While urban residents have enjoyed the convenience of Internet, most farmers are still unfamiliar with computers, and many do not even know how to switch on a computer.

However, the rural market is growing fast with the number of Internet users in 2008 up 60 percent. In better off rural coastal areas, computers are viewed as a necessity when young people get married. Internet cafés have spread from cities to villages and townships and become indispensable for young people.

"Most students and young people can use computers," says Yan Shunli, a Lenovo sales manager in east China's Shandong Province. "Some farmers use computers to find or release market information."

Yan says that due to the popularity of notebook PCs and the economic downturn, the desktop PC market will probably drop in 2008, but he forecasts a 17-percent increase in the township and village-level market in Shandong.

The expansion of telephones, the Internet, and other information technologies into rural areas will give farmers more opportunities to compete in the information age.

Yan says PC makers used to drive caravans to village markets, peddling computers as if they sold vegetables.

"We have confidence that with the supportive policy, we will see through the crisis," says Liu Rengang, of Founder.

Industry insiders say manufacturers face specific challenges in the countryside.

PC makers face a diverse rural market around the country, says Liu.

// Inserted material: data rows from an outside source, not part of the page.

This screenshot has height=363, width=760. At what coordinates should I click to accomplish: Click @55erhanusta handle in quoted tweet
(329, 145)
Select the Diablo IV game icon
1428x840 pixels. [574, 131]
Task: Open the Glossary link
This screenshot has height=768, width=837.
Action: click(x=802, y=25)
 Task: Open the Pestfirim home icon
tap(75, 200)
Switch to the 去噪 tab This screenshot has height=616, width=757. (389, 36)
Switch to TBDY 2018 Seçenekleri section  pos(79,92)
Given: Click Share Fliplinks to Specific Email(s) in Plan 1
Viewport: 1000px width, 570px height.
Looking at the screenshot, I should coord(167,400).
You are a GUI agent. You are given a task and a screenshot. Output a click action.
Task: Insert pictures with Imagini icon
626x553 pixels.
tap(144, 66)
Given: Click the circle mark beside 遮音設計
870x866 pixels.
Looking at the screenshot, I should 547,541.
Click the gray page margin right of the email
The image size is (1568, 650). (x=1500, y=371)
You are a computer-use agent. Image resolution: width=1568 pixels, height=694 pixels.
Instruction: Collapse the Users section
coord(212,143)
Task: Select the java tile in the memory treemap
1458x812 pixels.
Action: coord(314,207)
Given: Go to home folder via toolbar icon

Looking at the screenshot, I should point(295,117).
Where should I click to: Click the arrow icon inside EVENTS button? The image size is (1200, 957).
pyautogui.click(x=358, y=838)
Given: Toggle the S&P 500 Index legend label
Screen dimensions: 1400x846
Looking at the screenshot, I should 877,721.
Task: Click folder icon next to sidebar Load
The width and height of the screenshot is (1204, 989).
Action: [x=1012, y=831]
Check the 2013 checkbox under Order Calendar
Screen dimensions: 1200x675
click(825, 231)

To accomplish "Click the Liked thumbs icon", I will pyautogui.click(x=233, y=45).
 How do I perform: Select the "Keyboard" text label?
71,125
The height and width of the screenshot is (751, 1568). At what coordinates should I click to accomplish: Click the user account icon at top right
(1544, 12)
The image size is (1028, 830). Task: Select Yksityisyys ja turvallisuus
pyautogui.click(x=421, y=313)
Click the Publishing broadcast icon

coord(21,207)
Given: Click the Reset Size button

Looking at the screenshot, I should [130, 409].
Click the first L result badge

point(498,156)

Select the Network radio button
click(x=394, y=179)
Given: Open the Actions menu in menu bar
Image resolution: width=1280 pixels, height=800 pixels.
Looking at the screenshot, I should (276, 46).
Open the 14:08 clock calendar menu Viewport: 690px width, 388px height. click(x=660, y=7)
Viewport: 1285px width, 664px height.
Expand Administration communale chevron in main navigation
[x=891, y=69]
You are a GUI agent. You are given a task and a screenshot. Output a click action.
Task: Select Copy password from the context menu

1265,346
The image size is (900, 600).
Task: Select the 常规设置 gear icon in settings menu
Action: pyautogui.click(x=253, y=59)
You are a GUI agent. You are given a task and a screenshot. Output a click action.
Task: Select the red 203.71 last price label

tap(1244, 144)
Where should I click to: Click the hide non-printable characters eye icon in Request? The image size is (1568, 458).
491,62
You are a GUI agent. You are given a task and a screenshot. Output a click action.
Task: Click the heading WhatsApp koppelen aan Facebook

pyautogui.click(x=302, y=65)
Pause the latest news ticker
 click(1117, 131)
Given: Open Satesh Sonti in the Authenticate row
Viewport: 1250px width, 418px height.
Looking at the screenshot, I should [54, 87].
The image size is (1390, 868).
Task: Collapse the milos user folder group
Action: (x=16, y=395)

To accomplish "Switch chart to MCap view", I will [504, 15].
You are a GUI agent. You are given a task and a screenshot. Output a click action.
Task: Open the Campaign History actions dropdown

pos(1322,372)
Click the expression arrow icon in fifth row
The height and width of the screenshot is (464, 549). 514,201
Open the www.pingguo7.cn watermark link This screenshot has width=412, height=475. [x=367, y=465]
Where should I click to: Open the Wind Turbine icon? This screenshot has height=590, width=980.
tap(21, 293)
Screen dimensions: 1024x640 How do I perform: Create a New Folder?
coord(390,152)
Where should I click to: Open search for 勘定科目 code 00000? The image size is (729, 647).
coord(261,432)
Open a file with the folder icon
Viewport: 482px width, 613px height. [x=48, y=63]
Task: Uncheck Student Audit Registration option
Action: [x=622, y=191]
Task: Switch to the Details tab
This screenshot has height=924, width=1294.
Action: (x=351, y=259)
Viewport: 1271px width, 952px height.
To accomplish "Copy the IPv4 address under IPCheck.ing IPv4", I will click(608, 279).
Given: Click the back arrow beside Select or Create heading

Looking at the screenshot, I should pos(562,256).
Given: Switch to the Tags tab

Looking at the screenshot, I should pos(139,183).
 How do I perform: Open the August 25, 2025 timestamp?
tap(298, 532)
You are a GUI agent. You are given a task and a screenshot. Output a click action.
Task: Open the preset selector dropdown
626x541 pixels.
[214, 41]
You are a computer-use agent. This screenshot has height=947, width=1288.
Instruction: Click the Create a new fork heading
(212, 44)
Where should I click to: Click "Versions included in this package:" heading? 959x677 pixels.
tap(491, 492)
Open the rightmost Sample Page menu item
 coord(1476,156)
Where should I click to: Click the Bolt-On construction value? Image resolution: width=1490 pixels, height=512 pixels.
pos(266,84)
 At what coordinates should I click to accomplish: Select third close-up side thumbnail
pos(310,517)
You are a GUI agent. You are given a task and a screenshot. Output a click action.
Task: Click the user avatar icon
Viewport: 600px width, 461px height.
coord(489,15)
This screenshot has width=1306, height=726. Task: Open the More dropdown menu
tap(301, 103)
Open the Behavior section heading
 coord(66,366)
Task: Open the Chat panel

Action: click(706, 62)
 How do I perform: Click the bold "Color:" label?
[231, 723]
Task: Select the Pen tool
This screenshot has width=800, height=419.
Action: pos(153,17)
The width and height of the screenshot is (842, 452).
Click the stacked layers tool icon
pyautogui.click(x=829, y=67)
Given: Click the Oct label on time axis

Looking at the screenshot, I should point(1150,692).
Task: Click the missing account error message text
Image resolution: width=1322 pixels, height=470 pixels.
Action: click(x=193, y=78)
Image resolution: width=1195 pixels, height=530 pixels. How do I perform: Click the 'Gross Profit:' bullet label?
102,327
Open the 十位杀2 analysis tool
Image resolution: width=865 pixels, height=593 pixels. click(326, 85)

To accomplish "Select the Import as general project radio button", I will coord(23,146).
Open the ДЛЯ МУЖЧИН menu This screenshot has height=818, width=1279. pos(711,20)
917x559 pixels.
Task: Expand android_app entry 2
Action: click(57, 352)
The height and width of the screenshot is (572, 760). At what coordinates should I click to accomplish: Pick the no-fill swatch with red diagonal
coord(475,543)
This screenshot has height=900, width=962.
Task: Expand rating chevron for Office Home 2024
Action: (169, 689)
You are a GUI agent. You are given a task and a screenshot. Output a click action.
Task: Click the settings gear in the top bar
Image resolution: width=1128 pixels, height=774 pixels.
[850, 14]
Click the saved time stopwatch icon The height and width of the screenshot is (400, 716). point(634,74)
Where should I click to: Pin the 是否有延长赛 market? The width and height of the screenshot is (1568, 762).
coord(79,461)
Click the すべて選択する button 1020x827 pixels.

Unlike basic home appliances, such as washing machines and motorcycles, computers are not necessary in everyday life. In China's less-developed west, farmers have little need of computers. Liu says Founder will start to focus on relatively well-off eastern areas.

As rural areas lag behind of cities in terms of infrastructure and education, farmers are more in need of training on how to utilize PCs, and of coordinated Internet services providers building a network with more extensive reach.

"We are prepared to have to invest in order to make a profit," said a statement from Lenovo.

The financial crisis raises other challenges in the rural market. Many export-oriented factories in eastern coastal areas have gone bust, so millions of unemployed migrant workers are returning to their hometowns. Earning a crust takes priority over buying a computer.

"These returning migrant workers are potential customers," says Yan Shunli. "They have to make a living. Computers can broaden their options, by for instance, allowing them to set up their own businesses, selling local specialties online."